A third Labor seat is in real doubt. In 2007 the Greens outpolled the Liberals in Melbourne and got within 4.7 per cent of unseating Finance Minister Lindsay Tanner. This time, with Tanner going and the latest Age/Nielsen poll showing a 5 per cent swing from Labor to the Greens, the bookies are tipping the Greens.

Labor could win back McEwen (0.0), where retiring Liberal MP Fran Bailey won last time by just 12 votes. But Liberal MP Jason Wood is tipped to hold on to La Trobe (0.5), and Liberal veteran Russell Broadbent looks fairly safe in McMillan (4.8).

A month ago, amid the furore over the mining tax, Labor was looking at a wipeout in Western Australia. Our polling suggested the Liberals would win all 15 of the state's seats. But since then, the leadership change and back-down on the mining tax seems to have brought WA back in line with the nation.

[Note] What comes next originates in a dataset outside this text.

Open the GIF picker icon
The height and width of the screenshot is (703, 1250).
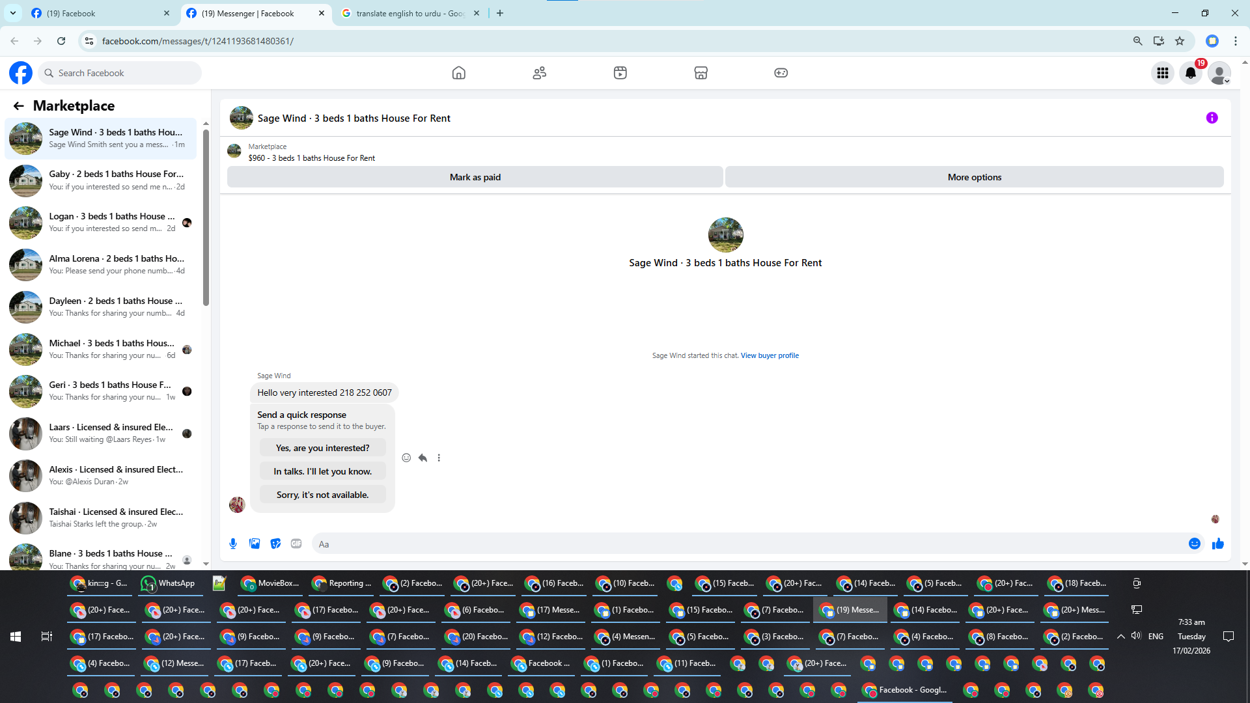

Labor has two marginal seats in Perth: Swan (0.3), which it notionally gained through the redistribution, and Hasluck (0.9). Brand (6.0), south of Perth, looks safe now. The Liberals face a fight to hold two of theirs: Stirling (1.3) and Cowan (also 1.3), while if Labor picks up ground, Canning (4.4) could be within reach.

South Australia, usually a key battleground, looks quiet. Labor now holds all its usual marginal seats by sizeable margins: Kingston (4.4), Hindmarsh (5.1), Wakefield (6.6), Makin (7.7) and Adelaide (8.5). In 2007 the Liberals survived in Sturt (0.9) and Boothby (2.9) by much tighter margins. But these are usually safe Liberal seats.

Tasmania will be interesting. Labor won all five seats in 2007, and the bookies expect it to do so again. But the big swing against Labor at this year's state election suggests that's doubtful. The Liberals are confident of taking back the Launceston seat of Bass (1.0) and the north-west seat of Braddon (2.3).

On state election voting, Labor could also be in trouble in Franklin (4.0) and even Lyons (8.3). And the state voting figures suggest the Greens have a real chance of taking the Hobart seat of Denison, though they will need a 10 per cent swing.

The two seats in the ACT are safe for Labor, as is the outback Northern Territory seat of Lingiari. But the Coalition could take Darwin's seat of Solomon (0.2).

On the polls, Labor will get back with a reduced majority.